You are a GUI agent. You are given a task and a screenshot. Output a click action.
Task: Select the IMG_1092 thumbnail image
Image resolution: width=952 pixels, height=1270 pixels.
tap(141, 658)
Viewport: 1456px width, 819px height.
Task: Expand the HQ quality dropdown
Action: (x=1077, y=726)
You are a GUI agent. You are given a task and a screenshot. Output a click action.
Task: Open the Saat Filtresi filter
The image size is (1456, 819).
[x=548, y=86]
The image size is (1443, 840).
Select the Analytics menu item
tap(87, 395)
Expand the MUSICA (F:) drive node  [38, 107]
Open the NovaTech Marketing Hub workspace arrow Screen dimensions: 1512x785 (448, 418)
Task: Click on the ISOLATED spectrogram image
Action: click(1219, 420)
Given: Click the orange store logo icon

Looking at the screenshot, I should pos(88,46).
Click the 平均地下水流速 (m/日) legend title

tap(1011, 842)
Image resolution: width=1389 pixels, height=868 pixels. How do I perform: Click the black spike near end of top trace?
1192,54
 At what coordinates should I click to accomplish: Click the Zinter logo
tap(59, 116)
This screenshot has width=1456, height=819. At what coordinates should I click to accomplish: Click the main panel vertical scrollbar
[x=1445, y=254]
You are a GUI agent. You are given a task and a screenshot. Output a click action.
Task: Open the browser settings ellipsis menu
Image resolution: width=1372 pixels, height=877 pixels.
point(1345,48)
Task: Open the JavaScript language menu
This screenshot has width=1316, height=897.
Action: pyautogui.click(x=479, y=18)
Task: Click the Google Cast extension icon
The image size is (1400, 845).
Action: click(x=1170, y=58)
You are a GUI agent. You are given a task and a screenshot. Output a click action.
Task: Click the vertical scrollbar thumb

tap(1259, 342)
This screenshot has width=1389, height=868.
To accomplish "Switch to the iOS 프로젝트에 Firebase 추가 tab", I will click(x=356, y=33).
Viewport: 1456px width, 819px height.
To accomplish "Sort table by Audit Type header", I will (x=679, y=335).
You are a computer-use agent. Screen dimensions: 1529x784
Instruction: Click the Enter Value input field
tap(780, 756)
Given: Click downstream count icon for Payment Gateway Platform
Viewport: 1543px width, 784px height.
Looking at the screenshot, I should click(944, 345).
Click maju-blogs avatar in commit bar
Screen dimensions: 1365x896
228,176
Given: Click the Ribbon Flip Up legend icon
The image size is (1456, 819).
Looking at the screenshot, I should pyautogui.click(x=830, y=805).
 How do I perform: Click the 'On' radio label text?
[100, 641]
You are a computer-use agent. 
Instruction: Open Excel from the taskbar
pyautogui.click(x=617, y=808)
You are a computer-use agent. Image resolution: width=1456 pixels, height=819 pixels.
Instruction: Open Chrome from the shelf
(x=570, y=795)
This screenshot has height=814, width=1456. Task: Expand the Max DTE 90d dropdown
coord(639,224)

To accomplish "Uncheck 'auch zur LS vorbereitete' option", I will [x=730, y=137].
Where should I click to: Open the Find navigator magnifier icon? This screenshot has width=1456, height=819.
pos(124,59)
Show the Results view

### Task
Exactly as written, please reproduce the lines from the first line of the data to the line containing "Expand the MUSICA", inclusive, and nothing else.

### The completed task
You are a GUI agent. You are given a task and a screenshot. Output a click action.
Task: Select the IMG_1092 thumbnail image
Image resolution: width=952 pixels, height=1270 pixels.
tap(141, 658)
Viewport: 1456px width, 819px height.
Task: Expand the HQ quality dropdown
Action: (x=1077, y=726)
You are a GUI agent. You are given a task and a screenshot. Output a click action.
Task: Open the Saat Filtresi filter
The image size is (1456, 819).
[x=548, y=86]
The image size is (1443, 840).
Select the Analytics menu item
tap(87, 395)
Expand the MUSICA (F:) drive node  [38, 107]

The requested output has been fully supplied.